Dating my ex's drug dealer.. best. revenge. ever.
Not even the dog will look at me anymore.
Honestly, it's not that easy picking a Saturday night outfit that can translate to Palm Sunday mass. Priorities.
Noooo. We thought it would be funny for him to wake up buried in the sand. But we just remembered about the whole high tide thing and it's dark and it's pretty damn hard to find an unconscious head sticking out of the sand. Just help us out
the only way I will be happy is if my gallon spiderman bucket is full of either popcorn, nutella and peanut butter, or fried rice. CHOOSE WISELY.

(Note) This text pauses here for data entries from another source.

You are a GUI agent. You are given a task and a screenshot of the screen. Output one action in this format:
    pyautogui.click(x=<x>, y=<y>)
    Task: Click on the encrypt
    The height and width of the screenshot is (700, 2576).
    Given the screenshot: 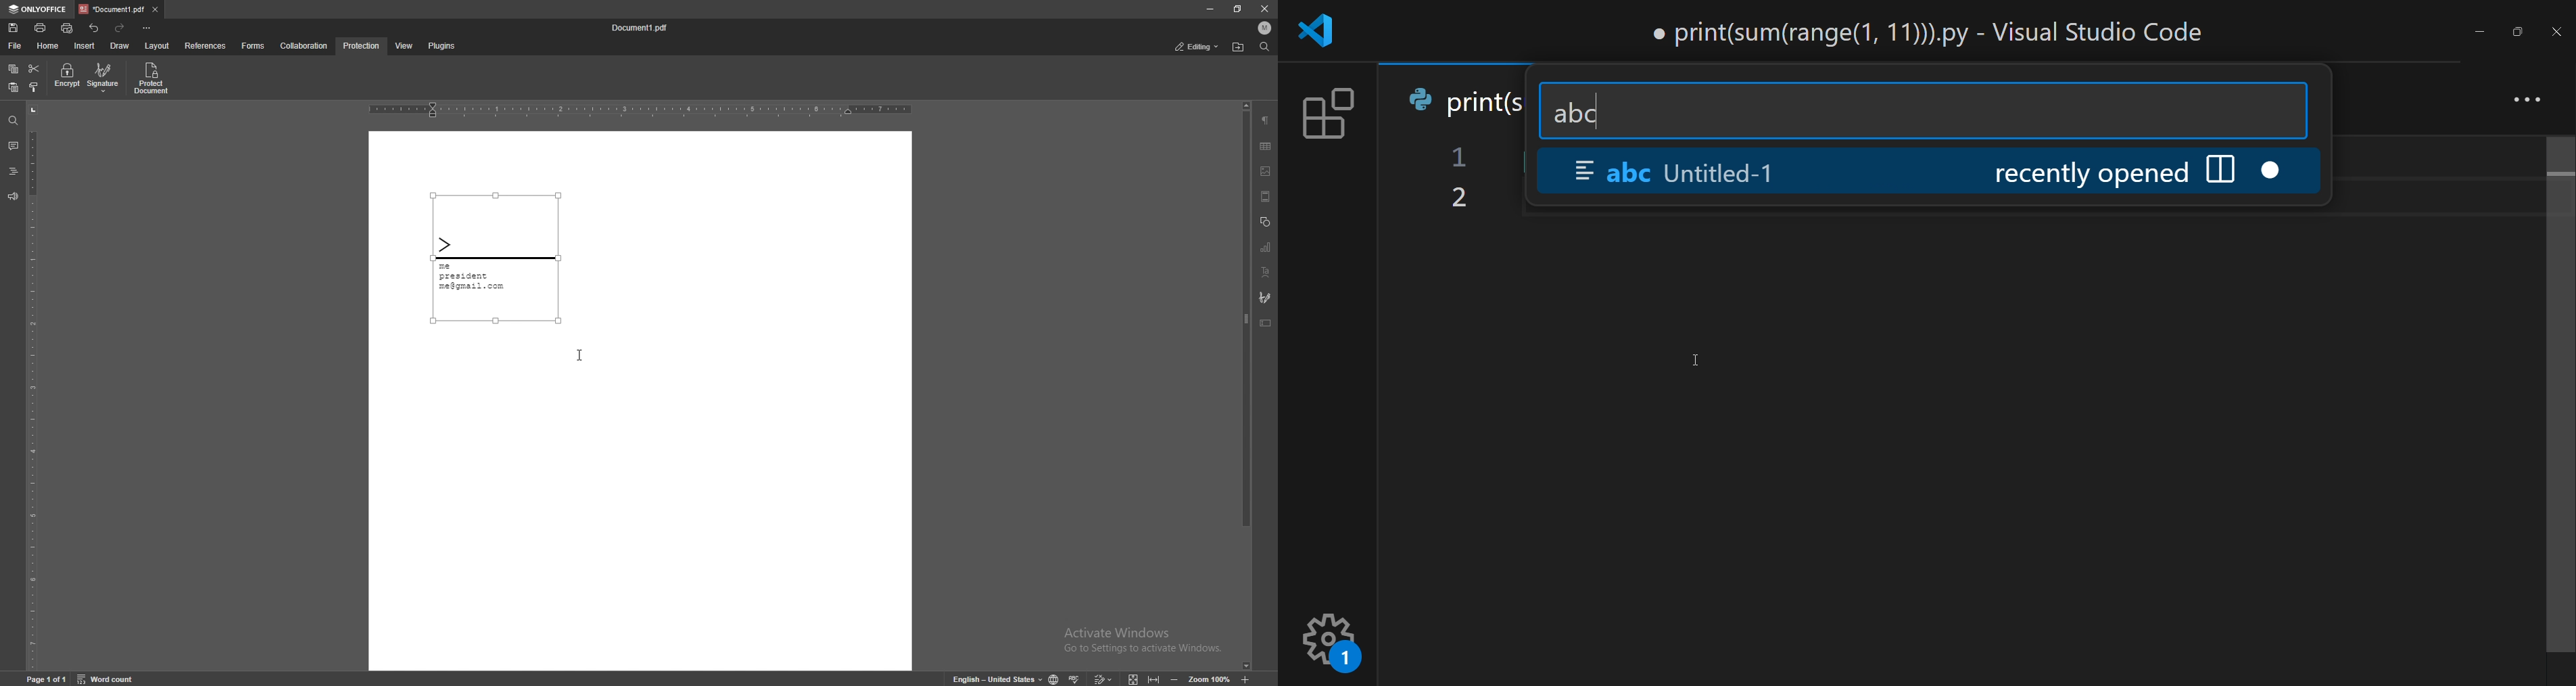 What is the action you would take?
    pyautogui.click(x=67, y=77)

On the way home she put on a necklace with her name on it and wrote my name in sharpie across my chest so that in the morning we could avoid the awkward Idk who the fuck you are conversation. Best. Girl. Ever.
Also, if someone could cut me off before im rolling around the yard pantsless with a 40 year old lesbian that would be awesome.
Worst decision of artistic career thus far: bringing a banana to eat on male model day.
Reached a new low last night. Passed out. With my pants down. On the toilet. At ihop. Waitress had to wake me up.
He told me to take off work and bring a bathing suit. If this doesn't involve six flags hurricane harbor or sex in a hotel pool I'm going to be disappointed.
I'll bring your "congrats on finally banging" cookies tomorrow, I'm exhausted.
Nice. Ask if they watched saved by the bell. yes=legal. No=jailbait
I fucked a marine... I told him it was like personal revenge and he said he could live with that and that he didn't mind being used.
Just did the "lost my phone, need #'s" post and I got a text saying "go ahead and save me as Ashley-DD because I know you will anyway. I think I love her.